5.       Authorization: all transactions must be properly authorized. In other words, the authority of each person should be well defined.
6.       Sound practices: the company should have well established procedures, policies, delegations organizational manuals etc.
7.       Internal Audit: it’s a part of internal control and it should be independent of internal check.
8.       Accounting Controls: proper accounting information systems should be established so that the information relating to accounts is properly collected, recorded and accounts prepared.
Internal Check helps the auditor in the following ways:
1.       Adequate subdivision and allocation of work: An ideal system of internal check enables to subdivide the whole of work into small units which are allocated to different employees on the basis of each one’s ability, training, qualifications, experience and field of specialization.
2.       Early detection of errors and thus prevention of frauds: In an efficient system of internal check, none is allowed to complete any job independently but the whole of job is divided among many workers.  The work of each such employee is cross checked during the ordinary course of business, knowledge of such cross checking acts as a moral check to commit errors and frauds.

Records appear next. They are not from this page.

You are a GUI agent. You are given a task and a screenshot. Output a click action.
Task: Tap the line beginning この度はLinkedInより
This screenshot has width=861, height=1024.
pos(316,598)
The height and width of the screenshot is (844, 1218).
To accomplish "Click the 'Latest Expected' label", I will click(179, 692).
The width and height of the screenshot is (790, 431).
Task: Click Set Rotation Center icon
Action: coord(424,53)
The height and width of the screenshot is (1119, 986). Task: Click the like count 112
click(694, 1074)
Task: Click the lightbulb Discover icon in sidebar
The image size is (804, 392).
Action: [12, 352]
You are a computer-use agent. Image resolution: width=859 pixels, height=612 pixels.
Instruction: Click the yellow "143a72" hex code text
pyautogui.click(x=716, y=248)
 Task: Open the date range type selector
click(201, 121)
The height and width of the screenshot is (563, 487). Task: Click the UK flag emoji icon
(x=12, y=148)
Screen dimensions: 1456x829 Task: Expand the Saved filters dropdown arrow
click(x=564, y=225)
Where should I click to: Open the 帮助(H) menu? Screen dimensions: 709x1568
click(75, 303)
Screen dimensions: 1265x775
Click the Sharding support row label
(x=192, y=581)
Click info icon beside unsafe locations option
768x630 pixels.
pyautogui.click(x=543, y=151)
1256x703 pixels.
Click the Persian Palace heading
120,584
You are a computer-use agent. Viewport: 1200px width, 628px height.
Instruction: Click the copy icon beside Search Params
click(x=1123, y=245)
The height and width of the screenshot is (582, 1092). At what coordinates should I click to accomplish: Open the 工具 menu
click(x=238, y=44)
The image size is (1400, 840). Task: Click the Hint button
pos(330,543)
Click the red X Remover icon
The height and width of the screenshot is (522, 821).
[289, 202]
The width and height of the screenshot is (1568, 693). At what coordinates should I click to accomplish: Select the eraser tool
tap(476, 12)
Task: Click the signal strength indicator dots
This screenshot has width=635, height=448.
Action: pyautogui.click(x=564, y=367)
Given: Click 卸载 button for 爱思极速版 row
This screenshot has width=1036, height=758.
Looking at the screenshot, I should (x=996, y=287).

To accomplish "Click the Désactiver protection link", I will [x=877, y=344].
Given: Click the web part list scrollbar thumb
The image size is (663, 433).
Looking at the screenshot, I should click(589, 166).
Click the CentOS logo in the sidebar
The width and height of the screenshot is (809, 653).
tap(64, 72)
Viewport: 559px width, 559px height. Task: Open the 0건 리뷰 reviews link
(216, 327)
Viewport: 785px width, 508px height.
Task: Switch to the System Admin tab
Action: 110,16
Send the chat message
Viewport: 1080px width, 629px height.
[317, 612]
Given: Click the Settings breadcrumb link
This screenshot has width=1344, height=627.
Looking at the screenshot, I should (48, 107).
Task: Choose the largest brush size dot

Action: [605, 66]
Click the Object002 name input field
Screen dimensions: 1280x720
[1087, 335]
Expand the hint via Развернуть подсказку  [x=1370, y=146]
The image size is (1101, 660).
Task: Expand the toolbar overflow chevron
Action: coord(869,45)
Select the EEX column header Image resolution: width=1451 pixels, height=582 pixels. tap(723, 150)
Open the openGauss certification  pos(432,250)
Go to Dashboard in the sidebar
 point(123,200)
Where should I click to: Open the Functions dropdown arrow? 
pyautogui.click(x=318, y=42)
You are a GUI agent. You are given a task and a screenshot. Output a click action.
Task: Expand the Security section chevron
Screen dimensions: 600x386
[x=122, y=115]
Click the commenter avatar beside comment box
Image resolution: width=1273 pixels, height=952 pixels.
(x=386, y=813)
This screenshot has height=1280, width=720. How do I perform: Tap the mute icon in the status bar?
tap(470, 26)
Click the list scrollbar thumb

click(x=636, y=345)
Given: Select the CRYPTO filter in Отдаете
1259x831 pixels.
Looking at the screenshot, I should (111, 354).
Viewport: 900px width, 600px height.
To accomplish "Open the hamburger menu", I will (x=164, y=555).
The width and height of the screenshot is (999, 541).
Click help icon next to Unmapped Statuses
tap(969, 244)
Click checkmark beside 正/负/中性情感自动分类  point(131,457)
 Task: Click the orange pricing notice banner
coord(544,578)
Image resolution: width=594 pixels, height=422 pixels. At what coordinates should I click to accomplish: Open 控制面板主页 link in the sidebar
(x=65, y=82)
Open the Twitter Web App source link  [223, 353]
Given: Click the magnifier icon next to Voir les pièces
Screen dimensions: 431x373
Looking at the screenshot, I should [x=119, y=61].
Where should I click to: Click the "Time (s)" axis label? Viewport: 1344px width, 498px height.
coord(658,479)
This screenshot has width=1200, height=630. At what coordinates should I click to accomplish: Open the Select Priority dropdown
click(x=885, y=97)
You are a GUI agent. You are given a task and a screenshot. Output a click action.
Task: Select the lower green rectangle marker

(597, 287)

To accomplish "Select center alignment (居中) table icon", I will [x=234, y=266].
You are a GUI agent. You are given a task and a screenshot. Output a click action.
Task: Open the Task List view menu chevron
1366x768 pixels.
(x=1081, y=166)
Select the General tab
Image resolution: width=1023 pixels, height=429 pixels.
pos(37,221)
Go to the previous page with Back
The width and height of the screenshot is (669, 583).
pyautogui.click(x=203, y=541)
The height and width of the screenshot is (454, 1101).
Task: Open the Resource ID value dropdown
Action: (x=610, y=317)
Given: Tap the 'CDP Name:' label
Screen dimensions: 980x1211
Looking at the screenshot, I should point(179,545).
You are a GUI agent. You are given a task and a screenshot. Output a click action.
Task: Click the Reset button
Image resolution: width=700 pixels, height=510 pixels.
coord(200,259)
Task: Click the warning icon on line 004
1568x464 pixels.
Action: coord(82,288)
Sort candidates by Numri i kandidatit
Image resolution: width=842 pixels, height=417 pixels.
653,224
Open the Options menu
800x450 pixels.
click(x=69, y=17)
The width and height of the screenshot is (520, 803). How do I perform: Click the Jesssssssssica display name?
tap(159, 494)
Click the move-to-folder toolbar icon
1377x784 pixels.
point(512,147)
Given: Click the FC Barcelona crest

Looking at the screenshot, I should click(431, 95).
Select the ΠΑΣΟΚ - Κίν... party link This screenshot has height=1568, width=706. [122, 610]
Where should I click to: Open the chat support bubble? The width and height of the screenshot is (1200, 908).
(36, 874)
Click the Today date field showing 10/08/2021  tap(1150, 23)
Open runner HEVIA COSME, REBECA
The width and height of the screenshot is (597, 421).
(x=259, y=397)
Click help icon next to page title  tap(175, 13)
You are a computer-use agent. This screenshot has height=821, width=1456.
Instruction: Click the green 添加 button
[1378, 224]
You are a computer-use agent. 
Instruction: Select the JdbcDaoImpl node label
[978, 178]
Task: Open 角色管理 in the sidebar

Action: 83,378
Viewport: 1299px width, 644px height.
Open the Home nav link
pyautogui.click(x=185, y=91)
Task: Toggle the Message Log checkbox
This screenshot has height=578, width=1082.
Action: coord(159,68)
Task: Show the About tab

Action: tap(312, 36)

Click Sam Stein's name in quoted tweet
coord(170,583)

3.       Efficient and economic functioning:  Proper allocation of work based on qualification, ability and specialization of each employee helps to promote efficiency in each department of the business concern.  With such efficiency among the staff, there is over all economy in the operations of the business leading to higher profits.
4.       Quick preparation of final statements:  Having efficient system of internal check, one can rely on the accounting records of the business concern.  Thus the books of accounts can be used directly and quickly to prepare the final statements as there is no need to check he business transactions so thoroughly.
5.       External Auditing not required: Unless required under some rules and regulations, books and accounts of such business concerns need not be audited.  Even when there is need to go for auditing, the efficient system of internal check enables auditor to avoid thorough checking of all the transactions.  At the most, the auditor selects certain facts randomly to test the reliability of the internal check system.
6.       Determination of Responsibility: Since in the system of internal check the total work is divided and allocated among different employees, staff can be held responsible for any lapse or irregularity committed.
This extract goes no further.